Abbey Carlton, director of social impact at recruitment website Indeed, says CSR is “core” to its business and how it goes about finding jobs for people. “We focus on struggling jobseekers – those who face significant barriers to employment,” she says.
“These may be jobseekers without a college degree, from low-income backgrounds, with limited work experience, who receive public assistance, from traditionally disadvantaged groups such as those with disabilities, the long-term unemployed, and migrants.
“By identifying a set of common challenges across these groups, we can impact a range of jobseekers rather than one particular population.” Carlton says this approach helps staff at the company “to truly appreciate the importance of their work”.
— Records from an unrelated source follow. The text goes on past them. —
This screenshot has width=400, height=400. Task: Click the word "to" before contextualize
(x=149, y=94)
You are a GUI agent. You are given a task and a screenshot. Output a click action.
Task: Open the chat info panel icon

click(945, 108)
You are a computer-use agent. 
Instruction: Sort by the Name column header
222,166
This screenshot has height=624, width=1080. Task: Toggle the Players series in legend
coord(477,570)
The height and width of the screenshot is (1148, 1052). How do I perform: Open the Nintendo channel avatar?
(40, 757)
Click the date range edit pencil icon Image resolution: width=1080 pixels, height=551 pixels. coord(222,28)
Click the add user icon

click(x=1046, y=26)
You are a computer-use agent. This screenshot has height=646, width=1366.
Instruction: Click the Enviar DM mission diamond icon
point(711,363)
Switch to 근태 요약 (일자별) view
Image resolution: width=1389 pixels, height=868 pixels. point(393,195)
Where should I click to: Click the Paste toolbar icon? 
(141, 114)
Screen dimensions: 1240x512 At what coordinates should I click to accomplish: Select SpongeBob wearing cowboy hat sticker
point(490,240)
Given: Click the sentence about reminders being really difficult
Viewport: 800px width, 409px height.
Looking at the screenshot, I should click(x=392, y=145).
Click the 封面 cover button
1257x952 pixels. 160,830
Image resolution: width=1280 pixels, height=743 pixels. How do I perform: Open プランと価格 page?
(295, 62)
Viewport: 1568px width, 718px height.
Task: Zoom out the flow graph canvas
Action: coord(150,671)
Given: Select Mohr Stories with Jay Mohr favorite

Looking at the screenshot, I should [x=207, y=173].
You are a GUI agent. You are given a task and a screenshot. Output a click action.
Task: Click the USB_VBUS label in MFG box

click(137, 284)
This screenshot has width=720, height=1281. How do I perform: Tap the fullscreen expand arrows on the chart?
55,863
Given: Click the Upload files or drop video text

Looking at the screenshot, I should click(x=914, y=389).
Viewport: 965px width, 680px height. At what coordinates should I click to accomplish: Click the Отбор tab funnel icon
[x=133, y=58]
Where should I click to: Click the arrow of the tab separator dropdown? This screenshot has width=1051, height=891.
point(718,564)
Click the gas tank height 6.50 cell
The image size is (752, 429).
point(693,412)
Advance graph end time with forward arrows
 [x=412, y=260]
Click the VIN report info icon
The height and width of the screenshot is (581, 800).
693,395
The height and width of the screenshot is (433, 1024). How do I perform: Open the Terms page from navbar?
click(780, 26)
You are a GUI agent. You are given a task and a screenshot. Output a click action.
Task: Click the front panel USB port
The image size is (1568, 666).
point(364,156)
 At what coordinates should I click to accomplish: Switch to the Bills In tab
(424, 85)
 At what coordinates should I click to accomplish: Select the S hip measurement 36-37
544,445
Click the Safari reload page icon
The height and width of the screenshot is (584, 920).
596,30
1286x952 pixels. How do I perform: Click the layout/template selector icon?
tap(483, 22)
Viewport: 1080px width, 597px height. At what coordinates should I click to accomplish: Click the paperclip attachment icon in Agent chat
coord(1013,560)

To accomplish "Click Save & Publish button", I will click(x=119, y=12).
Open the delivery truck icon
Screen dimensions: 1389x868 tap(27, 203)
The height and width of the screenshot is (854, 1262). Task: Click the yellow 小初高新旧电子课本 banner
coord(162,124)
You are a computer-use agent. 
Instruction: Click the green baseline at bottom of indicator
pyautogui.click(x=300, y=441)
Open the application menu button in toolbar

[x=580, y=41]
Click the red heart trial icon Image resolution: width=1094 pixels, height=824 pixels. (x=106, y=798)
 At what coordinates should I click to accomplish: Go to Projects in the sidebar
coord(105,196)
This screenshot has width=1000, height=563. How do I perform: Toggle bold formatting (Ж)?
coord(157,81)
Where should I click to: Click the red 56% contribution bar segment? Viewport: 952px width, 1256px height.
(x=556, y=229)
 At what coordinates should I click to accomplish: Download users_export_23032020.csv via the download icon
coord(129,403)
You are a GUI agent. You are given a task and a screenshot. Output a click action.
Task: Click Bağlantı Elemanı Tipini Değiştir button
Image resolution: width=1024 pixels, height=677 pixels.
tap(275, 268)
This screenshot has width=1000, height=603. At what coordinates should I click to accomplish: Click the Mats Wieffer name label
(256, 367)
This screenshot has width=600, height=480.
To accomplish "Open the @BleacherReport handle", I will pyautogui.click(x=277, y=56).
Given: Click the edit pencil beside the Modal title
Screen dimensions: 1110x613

“Not only is it a chance to give back to the communities that we live and work in, but it’s also an opportunity for them to learn about our products and supports from those that need them the most,” she says.
“It’s not just that giving back feels good. It’s also a development opportunity for us as a company and as employees.
“CSR also allows companies to tell the company story in a way that connects them to their current and prospective employees. It shows people in a meaningful way what that company values.”
Earlier this year, Indeed conducted a large international survey, and the main finding was that employer reputation is crucial for jobseekers as 92 per cent said pride or shame at working for a company would influence their decision to apply for a role there.
Carlton says there is a whole range of ways companies engage in CSR activities, no matter their size.
“One approach is to mobilise your workforce in the local community, volunteering and fundraising for local causes that your employees are passionate about,” she says.
“We see the greatest opportunity for impact when you align your social impact work with the heart of the business.
“What is your business about, and how can you redirect some of your efforts towards the non-profit sector and the users of your product or service that might be struggling on the margins?
“For us, that starts with recognising that millions of qualified jobseekers are often overlooked or face barriers to finding work. We focus on inclusive hiring – using our technology, insights, expertise and networks to make sure everyone gets a fair shot.”
Later this year, Indeed will launch a project to help athletes transition their talents into new jobs when they retire. Carlton says Indeed has committed to helping 1 million jobseekers around the world find employment in the next five years through CSR schemes.